The growing complexities of industries with the increasing use of machineries and consequent danger to workmen along with the comparative poverty of the workmen themselves rendered it advisable that they should be protected, as far as possible, from hardship arising from accidents. The law was enacted with a dominant purpose. The main objective of the Act was to impose an obligation upon the employers to pay compensation to workers for accidents arising out of and in the course of employment.
The Employee’s Compensation Act which was earlier known as Workmen’s Compensation Act came into force on first day of July, 1924 and extends to the whole of India. It was amended in the year 2009 and called the Employee’s Compensation (Amendment) Act, 2009.It is applied to those person who is employed in railway, factories, mines, etc.

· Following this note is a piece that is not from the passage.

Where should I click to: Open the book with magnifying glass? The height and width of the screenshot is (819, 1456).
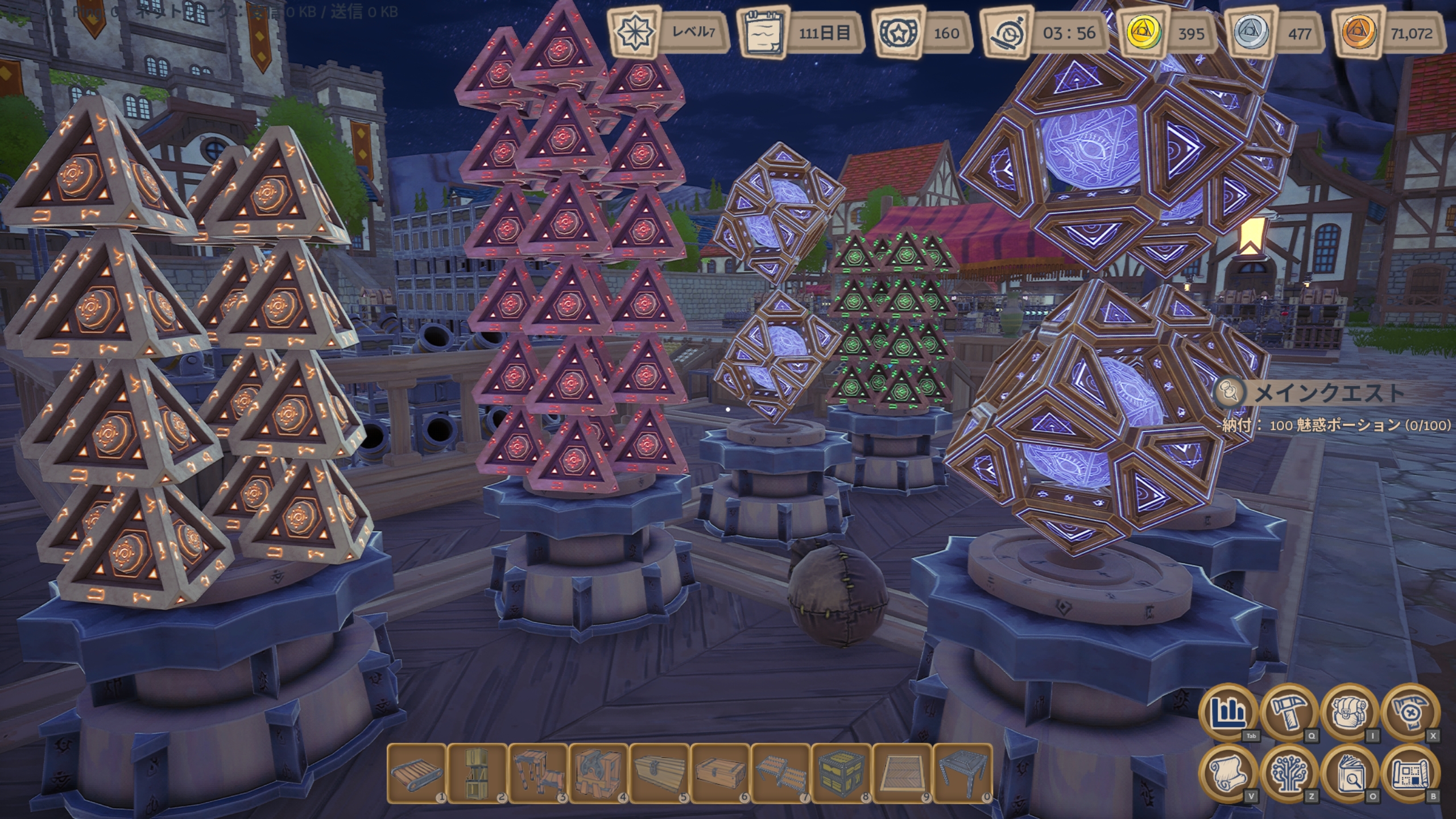pos(1350,774)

The Act applies to any person who is employed otherwise than in a clerical capacity, in railway, factories, mines, plantations, vehicles propelled by stream or other mechanical power or by electricity or in connection with loading and unloading work, construction, maintenance and repairs of roads and bridges, electricity generation, cinemas, catching or trading of wild elephants, circus and other hazardous occupations and other employments specified in Schedule II of the Act. The Act, however does not apply to members serving in the Armed Forces of the Indian Union and employees covered under the provisions of Employees State Insurance Act, 1948 as disablement and dependents benefits under this Act.